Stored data
■ ■ ■
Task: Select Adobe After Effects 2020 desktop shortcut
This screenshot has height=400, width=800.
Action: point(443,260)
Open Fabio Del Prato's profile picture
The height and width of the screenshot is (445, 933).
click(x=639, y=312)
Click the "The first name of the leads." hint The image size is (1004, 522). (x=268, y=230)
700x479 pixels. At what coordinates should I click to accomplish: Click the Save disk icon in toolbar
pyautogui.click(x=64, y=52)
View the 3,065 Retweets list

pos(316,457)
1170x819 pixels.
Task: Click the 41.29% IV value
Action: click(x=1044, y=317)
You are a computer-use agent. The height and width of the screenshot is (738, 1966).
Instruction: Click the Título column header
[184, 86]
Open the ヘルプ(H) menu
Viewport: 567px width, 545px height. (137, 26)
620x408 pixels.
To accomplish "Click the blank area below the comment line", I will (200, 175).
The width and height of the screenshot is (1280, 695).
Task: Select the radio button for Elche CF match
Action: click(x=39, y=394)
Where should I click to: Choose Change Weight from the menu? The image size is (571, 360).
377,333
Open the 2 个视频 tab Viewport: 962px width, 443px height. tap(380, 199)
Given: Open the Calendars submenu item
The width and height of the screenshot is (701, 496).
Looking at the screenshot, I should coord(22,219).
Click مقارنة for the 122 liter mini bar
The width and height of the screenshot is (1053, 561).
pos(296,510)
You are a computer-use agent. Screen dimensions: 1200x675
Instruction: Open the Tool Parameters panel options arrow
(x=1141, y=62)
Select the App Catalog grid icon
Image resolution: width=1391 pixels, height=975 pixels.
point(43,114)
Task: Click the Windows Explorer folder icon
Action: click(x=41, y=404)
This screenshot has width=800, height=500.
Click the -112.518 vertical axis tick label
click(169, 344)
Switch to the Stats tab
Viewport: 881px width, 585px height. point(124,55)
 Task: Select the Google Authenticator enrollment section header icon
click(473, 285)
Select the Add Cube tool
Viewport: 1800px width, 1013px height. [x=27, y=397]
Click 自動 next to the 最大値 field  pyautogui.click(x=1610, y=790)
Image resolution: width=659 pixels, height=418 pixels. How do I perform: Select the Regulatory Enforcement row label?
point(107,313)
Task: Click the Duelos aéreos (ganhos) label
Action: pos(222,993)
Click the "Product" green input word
■ ■ ■
ACTION ITEM:
Each entry above should be written again exactly.

TASK RESPONSE:
Task: Select Adobe After Effects 2020 desktop shortcut
This screenshot has height=400, width=800.
Action: point(443,260)
Open Fabio Del Prato's profile picture
The height and width of the screenshot is (445, 933).
click(x=639, y=312)
Click the "The first name of the leads." hint The image size is (1004, 522). (x=268, y=230)
700x479 pixels. At what coordinates should I click to accomplish: Click the Save disk icon in toolbar
pyautogui.click(x=64, y=52)
View the 3,065 Retweets list

pos(316,457)
1170x819 pixels.
Task: Click the 41.29% IV value
Action: click(x=1044, y=317)
You are a computer-use agent. The height and width of the screenshot is (738, 1966).
Instruction: Click the Título column header
[184, 86]
Open the ヘルプ(H) menu
Viewport: 567px width, 545px height. (137, 26)
620x408 pixels.
To accomplish "Click the blank area below the comment line", I will (200, 175).
The width and height of the screenshot is (1280, 695).
Task: Select the radio button for Elche CF match
Action: click(x=39, y=394)
Where should I click to: Choose Change Weight from the menu? The image size is (571, 360).
377,333
Open the 2 个视频 tab Viewport: 962px width, 443px height. tap(380, 199)
Given: Open the Calendars submenu item
The width and height of the screenshot is (701, 496).
Looking at the screenshot, I should coord(22,219).
Click مقارنة for the 122 liter mini bar
The width and height of the screenshot is (1053, 561).
pos(296,510)
You are a computer-use agent. Screen dimensions: 1200x675
Instruction: Open the Tool Parameters panel options arrow
(x=1141, y=62)
Select the App Catalog grid icon
Image resolution: width=1391 pixels, height=975 pixels.
point(43,114)
Task: Click the Windows Explorer folder icon
Action: click(x=41, y=404)
This screenshot has width=800, height=500.
Click the -112.518 vertical axis tick label
click(169, 344)
Switch to the Stats tab
Viewport: 881px width, 585px height. point(124,55)
 Task: Select the Google Authenticator enrollment section header icon
click(473, 285)
Select the Add Cube tool
Viewport: 1800px width, 1013px height. [x=27, y=397]
Click 自動 next to the 最大値 field  pyautogui.click(x=1610, y=790)
Image resolution: width=659 pixels, height=418 pixels. How do I perform: Select the Regulatory Enforcement row label?
point(107,313)
Task: Click the Duelos aéreos (ganhos) label
Action: pos(222,993)
Click the "Product" green input word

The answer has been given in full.